Find every line in the rows below that contains the word "lowest", and copy each of those lines.

**Exercise data:**
>> START

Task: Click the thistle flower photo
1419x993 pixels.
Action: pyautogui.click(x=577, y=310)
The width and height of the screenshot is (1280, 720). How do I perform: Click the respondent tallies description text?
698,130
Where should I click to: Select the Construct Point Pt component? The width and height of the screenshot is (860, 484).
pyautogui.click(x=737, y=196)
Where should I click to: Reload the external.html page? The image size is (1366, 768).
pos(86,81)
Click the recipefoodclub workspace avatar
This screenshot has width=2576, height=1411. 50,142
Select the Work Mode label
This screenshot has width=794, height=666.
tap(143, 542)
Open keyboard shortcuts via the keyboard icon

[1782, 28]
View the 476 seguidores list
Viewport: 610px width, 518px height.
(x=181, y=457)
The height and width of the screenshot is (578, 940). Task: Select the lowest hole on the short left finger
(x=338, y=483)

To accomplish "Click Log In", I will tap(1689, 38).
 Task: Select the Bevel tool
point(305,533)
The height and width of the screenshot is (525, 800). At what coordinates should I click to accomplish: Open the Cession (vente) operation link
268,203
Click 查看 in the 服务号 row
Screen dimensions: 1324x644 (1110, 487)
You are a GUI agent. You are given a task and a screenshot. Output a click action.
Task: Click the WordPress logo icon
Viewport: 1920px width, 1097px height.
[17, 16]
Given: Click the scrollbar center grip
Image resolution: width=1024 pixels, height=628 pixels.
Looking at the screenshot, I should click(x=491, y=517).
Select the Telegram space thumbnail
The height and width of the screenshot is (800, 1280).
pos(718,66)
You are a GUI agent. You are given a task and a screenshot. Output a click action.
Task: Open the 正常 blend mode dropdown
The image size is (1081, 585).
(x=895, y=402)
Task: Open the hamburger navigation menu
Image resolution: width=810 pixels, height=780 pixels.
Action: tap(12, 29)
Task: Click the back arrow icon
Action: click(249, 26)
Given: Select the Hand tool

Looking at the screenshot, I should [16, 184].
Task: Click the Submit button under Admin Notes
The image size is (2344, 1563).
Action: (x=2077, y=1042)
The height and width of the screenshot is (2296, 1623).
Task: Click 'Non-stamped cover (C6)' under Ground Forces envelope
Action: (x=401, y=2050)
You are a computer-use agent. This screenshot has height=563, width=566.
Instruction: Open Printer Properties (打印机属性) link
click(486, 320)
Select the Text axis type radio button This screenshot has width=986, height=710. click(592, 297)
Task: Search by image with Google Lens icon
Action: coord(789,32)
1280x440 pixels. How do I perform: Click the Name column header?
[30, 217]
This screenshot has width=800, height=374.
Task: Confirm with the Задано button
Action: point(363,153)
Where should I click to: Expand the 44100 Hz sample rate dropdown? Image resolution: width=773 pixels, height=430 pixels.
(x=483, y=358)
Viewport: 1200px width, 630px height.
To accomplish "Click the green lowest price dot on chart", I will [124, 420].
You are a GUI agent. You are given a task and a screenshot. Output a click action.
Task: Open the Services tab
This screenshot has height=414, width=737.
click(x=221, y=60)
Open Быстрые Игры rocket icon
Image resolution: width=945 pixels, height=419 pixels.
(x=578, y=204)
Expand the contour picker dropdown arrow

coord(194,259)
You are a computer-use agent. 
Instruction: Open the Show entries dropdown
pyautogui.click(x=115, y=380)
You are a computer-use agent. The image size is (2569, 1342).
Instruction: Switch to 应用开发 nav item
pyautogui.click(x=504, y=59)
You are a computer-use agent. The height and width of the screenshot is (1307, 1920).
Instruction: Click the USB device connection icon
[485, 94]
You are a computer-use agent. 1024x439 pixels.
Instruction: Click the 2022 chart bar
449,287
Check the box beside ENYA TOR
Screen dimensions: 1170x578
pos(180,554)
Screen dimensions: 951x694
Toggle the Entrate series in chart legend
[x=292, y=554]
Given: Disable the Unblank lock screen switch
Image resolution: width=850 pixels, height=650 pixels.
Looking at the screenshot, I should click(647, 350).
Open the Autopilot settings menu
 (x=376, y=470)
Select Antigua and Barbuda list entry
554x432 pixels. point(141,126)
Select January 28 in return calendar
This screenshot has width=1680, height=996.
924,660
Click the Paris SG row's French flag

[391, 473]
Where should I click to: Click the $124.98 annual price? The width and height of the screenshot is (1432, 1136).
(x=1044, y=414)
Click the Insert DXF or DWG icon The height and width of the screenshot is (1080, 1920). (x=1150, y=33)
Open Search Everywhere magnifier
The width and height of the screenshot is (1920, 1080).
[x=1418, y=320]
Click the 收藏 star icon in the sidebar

>> END

**Exercise output:**
The height and width of the screenshot is (578, 940). Task: Select the lowest hole on the short left finger
To accomplish "Click the green lowest price dot on chart", I will [124, 420].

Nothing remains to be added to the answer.